Leave out the pictures and retype exactly the lines from the one with "1568x449 pixels." through the end of the records.
(Records to process Opens)
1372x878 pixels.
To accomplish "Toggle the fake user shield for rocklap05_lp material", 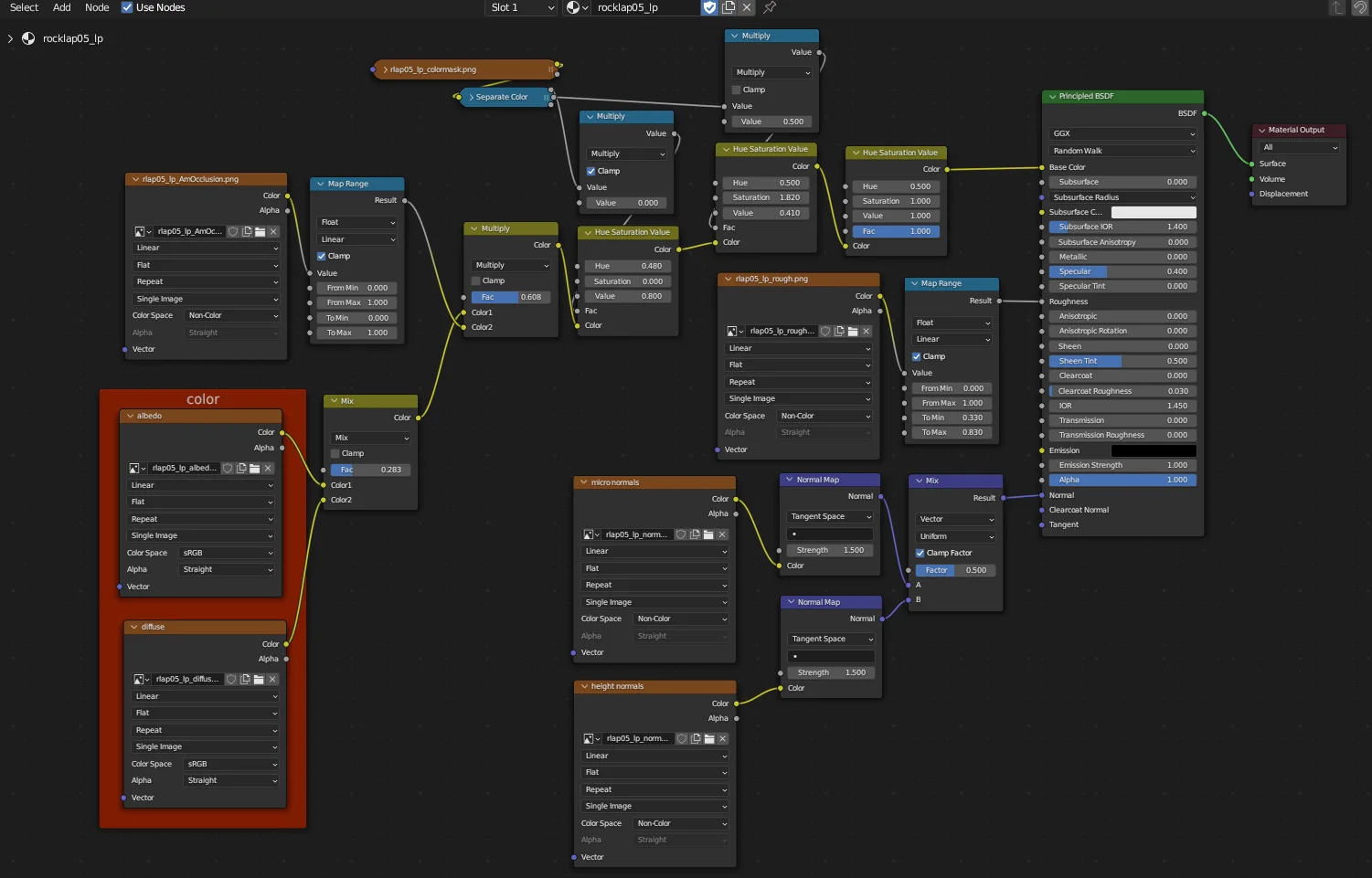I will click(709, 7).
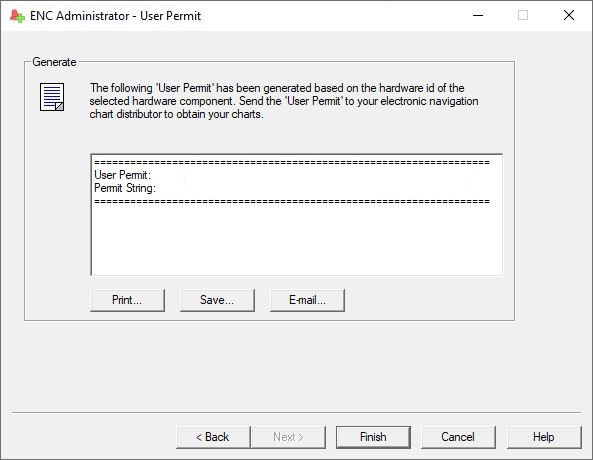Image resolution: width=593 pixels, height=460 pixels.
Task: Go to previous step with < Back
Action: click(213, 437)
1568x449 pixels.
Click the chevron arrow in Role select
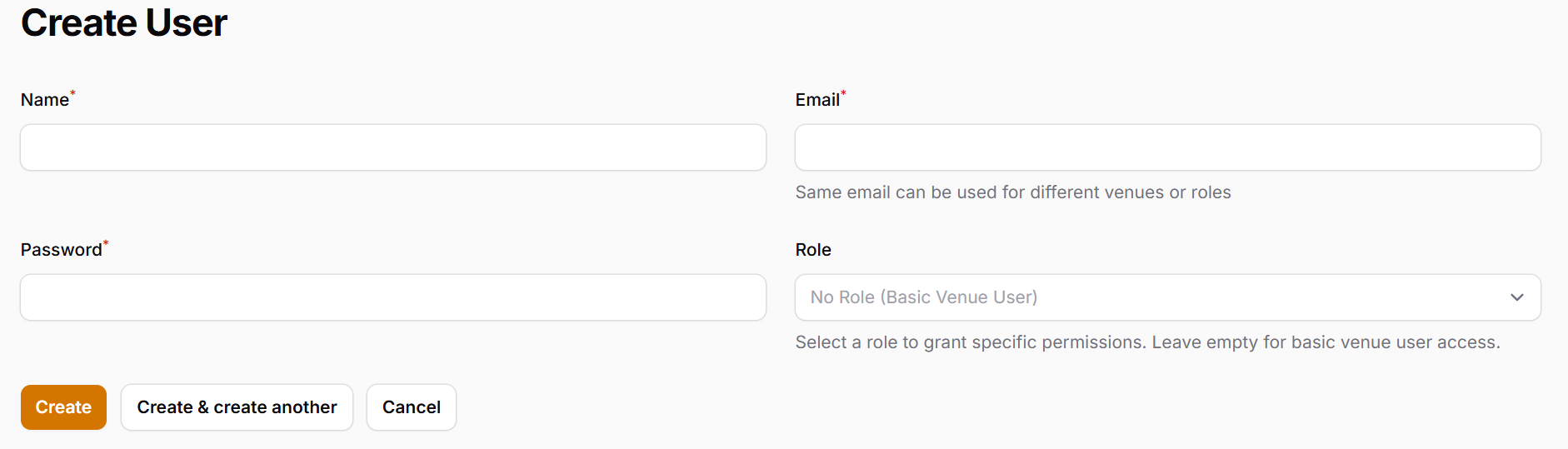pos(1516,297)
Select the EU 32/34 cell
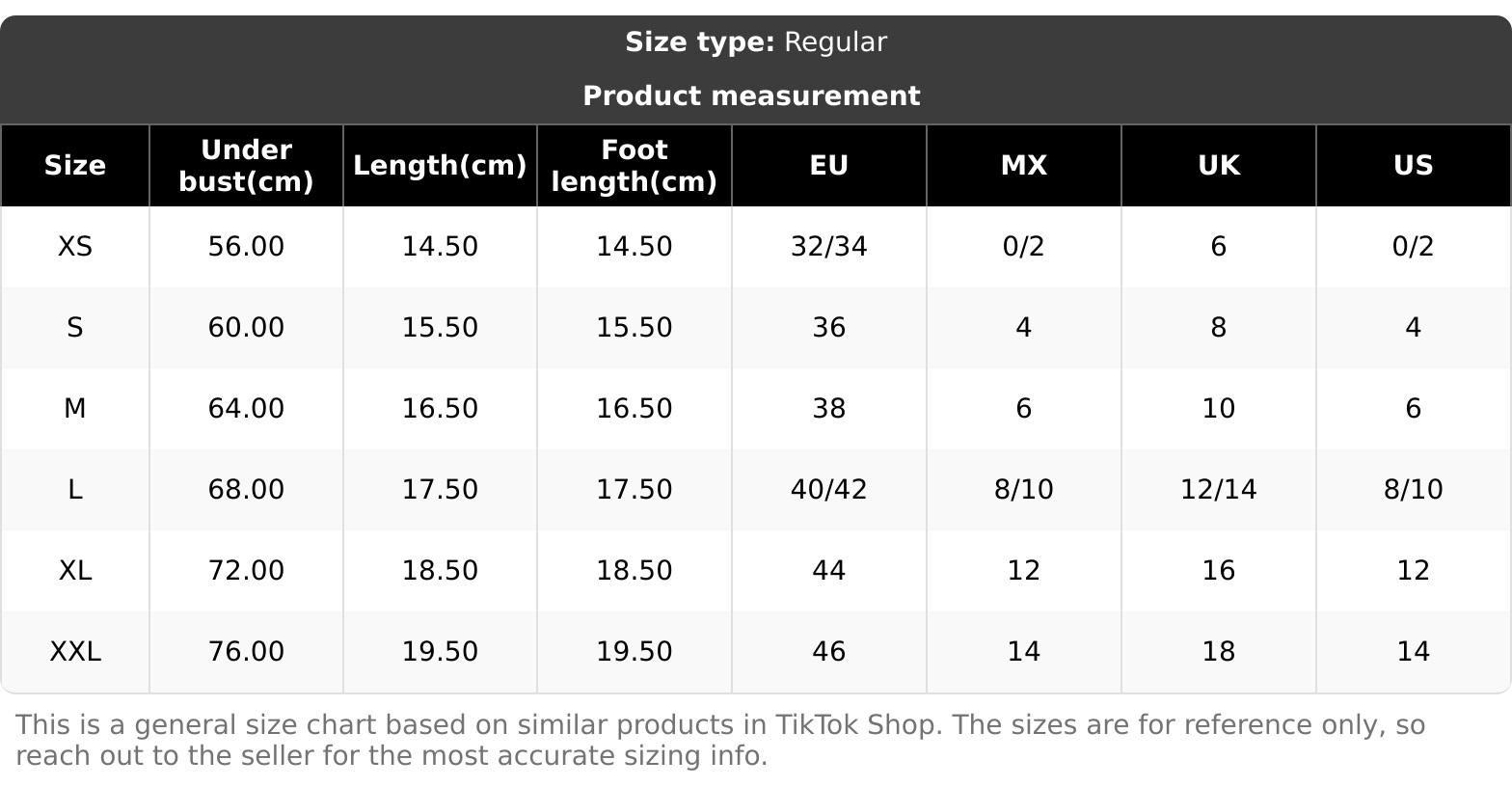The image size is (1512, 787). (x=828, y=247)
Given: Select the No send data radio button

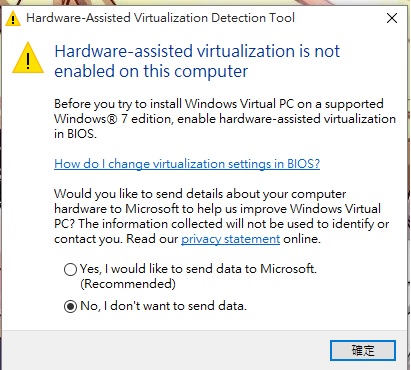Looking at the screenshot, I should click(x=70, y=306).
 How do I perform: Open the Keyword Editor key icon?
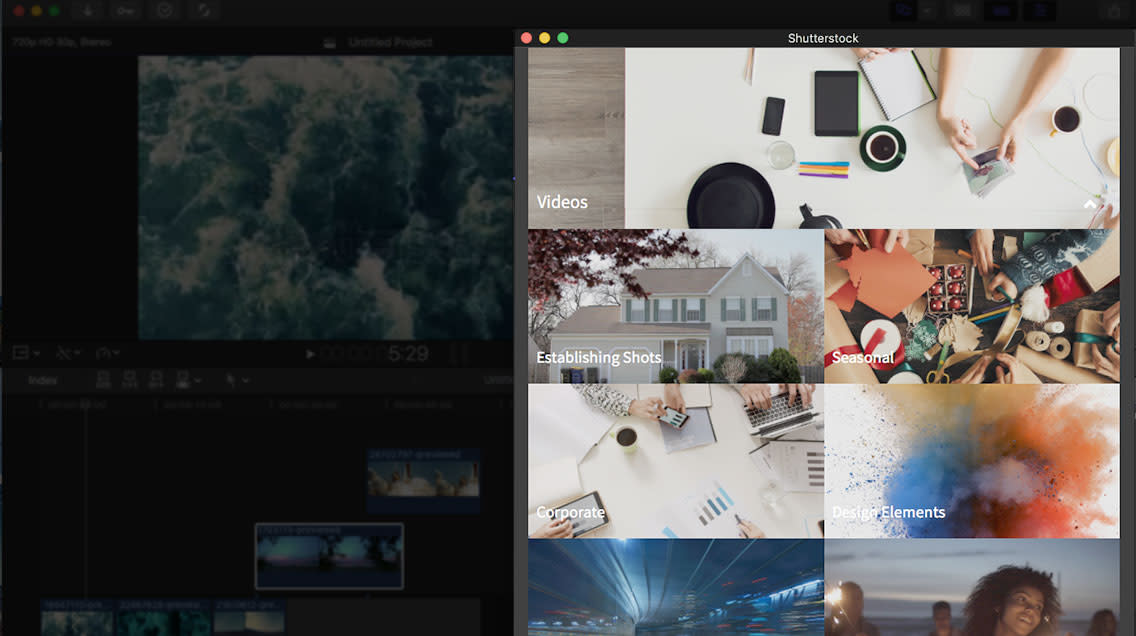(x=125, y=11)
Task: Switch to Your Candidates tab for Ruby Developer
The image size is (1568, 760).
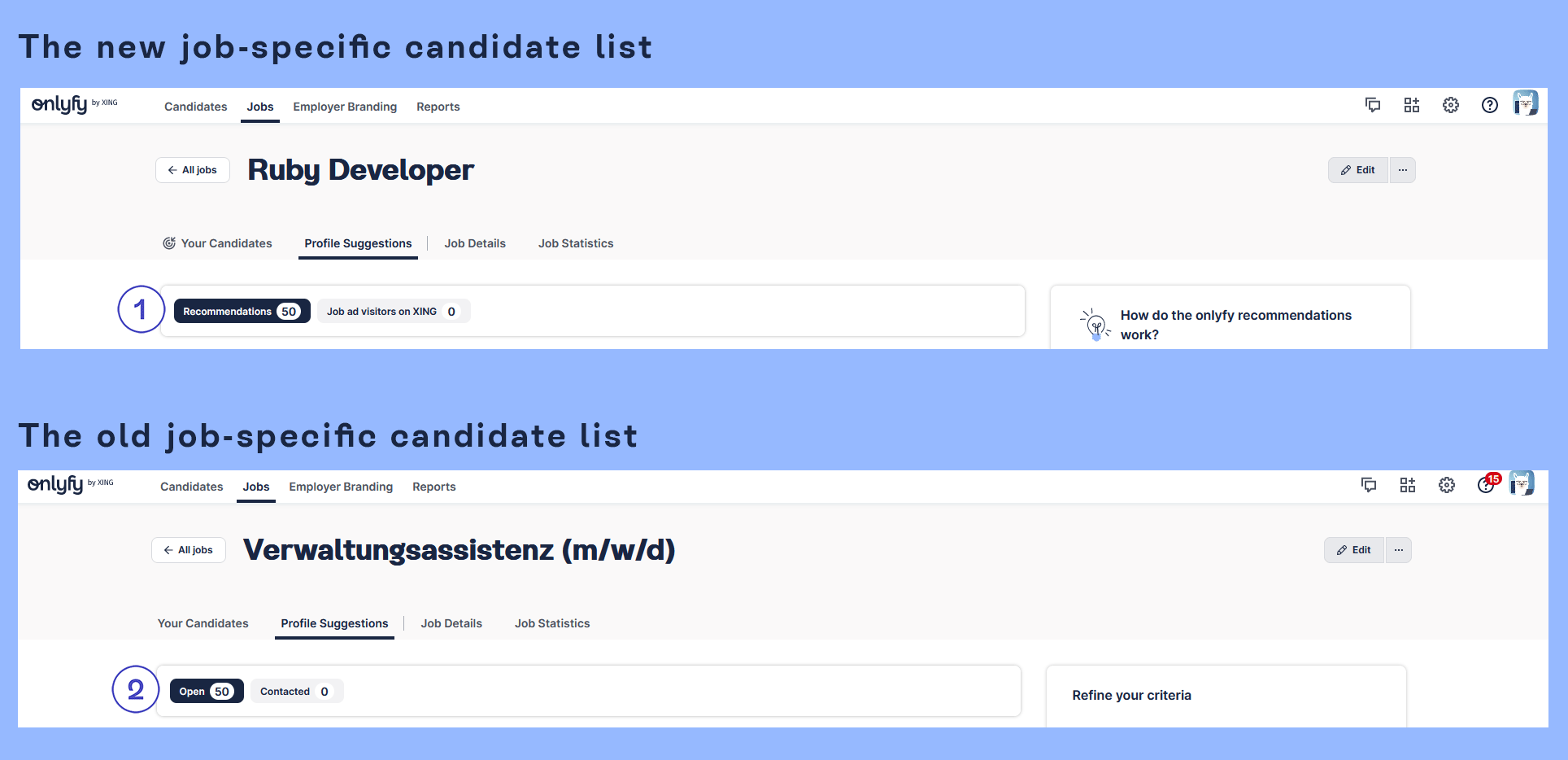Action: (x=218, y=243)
(Records to process Closes)
» Reply:
1568x449 pixels.
Click the chevron arrow in Role select
pos(1516,297)
Select the EU 32/34 cell
The image size is (1512, 787). (x=828, y=247)
Given: Select the No send data radio button

Looking at the screenshot, I should click(x=70, y=306).
 How do I perform: Open the Keyword Editor key icon?
(x=125, y=11)
Task: Switch to Your Candidates tab for Ruby Developer
The image size is (1568, 760).
Action: (x=218, y=243)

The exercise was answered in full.